_TASK INSTRUCTIONS:_ For every record here, output an exact copy.

** Opening EXCERPTED DATA block **

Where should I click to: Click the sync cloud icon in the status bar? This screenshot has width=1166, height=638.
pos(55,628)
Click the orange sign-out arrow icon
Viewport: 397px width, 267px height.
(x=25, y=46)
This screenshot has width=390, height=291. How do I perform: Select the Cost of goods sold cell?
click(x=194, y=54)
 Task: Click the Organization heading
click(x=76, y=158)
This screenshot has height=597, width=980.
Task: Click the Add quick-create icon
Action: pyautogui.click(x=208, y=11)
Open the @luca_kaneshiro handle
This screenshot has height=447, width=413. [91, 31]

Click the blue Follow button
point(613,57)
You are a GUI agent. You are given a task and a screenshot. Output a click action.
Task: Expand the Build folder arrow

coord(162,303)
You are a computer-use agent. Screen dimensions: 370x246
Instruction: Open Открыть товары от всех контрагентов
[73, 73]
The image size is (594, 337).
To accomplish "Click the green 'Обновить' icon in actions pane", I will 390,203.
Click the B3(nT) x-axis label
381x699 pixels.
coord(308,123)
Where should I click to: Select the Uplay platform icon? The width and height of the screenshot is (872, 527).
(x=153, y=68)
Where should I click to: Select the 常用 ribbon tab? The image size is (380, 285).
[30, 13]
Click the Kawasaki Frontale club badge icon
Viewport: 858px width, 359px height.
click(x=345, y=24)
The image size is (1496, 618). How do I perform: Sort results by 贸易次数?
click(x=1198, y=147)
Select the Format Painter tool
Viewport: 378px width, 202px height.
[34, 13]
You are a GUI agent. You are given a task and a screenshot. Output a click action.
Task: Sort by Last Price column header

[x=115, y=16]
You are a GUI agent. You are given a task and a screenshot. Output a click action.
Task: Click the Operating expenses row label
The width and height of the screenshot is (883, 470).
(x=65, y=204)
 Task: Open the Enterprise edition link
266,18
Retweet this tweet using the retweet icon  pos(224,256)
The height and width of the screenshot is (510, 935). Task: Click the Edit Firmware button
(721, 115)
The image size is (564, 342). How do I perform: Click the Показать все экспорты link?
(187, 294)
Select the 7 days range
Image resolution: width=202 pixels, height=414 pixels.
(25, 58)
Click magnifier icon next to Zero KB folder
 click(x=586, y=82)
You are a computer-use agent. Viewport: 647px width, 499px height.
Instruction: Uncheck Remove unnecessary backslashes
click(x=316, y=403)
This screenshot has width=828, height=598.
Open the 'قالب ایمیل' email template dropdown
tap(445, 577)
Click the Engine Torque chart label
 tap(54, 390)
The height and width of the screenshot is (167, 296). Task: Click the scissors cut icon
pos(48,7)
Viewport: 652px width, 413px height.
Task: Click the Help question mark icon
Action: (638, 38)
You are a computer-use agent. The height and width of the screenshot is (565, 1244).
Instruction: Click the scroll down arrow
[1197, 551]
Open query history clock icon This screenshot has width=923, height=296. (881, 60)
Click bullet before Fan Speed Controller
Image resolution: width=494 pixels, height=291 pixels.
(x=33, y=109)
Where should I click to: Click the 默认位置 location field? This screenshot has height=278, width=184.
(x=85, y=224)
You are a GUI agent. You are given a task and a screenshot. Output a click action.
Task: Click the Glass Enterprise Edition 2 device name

** Closing EXCERPTED DATA block **

_SOLUTION TO THE EXERCISE:_
Where should I click to: Click the sync cloud icon in the status bar? This screenshot has width=1166, height=638.
pos(55,628)
Click the orange sign-out arrow icon
Viewport: 397px width, 267px height.
(x=25, y=46)
This screenshot has width=390, height=291. How do I perform: Select the Cost of goods sold cell?
click(x=194, y=54)
 Task: Click the Organization heading
click(x=76, y=158)
This screenshot has height=597, width=980.
Task: Click the Add quick-create icon
Action: pyautogui.click(x=208, y=11)
Open the @luca_kaneshiro handle
This screenshot has height=447, width=413. [91, 31]

Click the blue Follow button
point(613,57)
You are a GUI agent. You are given a task and a screenshot. Output a click action.
Task: Expand the Build folder arrow

coord(162,303)
You are a computer-use agent. Screen dimensions: 370x246
Instruction: Open Открыть товары от всех контрагентов
[73, 73]
The image size is (594, 337).
To accomplish "Click the green 'Обновить' icon in actions pane", I will 390,203.
Click the B3(nT) x-axis label
381x699 pixels.
coord(308,123)
Where should I click to: Select the Uplay platform icon? The width and height of the screenshot is (872, 527).
(x=153, y=68)
Where should I click to: Select the 常用 ribbon tab? The image size is (380, 285).
[30, 13]
Click the Kawasaki Frontale club badge icon
Viewport: 858px width, 359px height.
click(x=345, y=24)
The image size is (1496, 618). How do I perform: Sort results by 贸易次数?
click(x=1198, y=147)
Select the Format Painter tool
Viewport: 378px width, 202px height.
[34, 13]
You are a GUI agent. You are given a task and a screenshot. Output a click action.
Task: Sort by Last Price column header

[x=115, y=16]
You are a GUI agent. You are given a task and a screenshot. Output a click action.
Task: Click the Operating expenses row label
The width and height of the screenshot is (883, 470).
(x=65, y=204)
 Task: Open the Enterprise edition link
266,18
Retweet this tweet using the retweet icon  pos(224,256)
The height and width of the screenshot is (510, 935). Task: Click the Edit Firmware button
(721, 115)
The image size is (564, 342). How do I perform: Click the Показать все экспорты link?
(187, 294)
Select the 7 days range
Image resolution: width=202 pixels, height=414 pixels.
(25, 58)
Click magnifier icon next to Zero KB folder
 click(x=586, y=82)
You are a computer-use agent. Viewport: 647px width, 499px height.
Instruction: Uncheck Remove unnecessary backslashes
click(x=316, y=403)
This screenshot has width=828, height=598.
Open the 'قالب ایمیل' email template dropdown
tap(445, 577)
Click the Engine Torque chart label
 tap(54, 390)
The height and width of the screenshot is (167, 296). Task: Click the scissors cut icon
pos(48,7)
Viewport: 652px width, 413px height.
Task: Click the Help question mark icon
Action: (638, 38)
You are a computer-use agent. The height and width of the screenshot is (565, 1244).
Instruction: Click the scroll down arrow
[1197, 551]
Open query history clock icon This screenshot has width=923, height=296. (881, 60)
Click bullet before Fan Speed Controller
Image resolution: width=494 pixels, height=291 pixels.
(x=33, y=109)
Where should I click to: Click the 默认位置 location field? This screenshot has height=278, width=184.
(x=85, y=224)
You are a GUI agent. You are given a task and a screenshot. Output a click action.
Task: Click the Glass Enterprise Edition 2 device name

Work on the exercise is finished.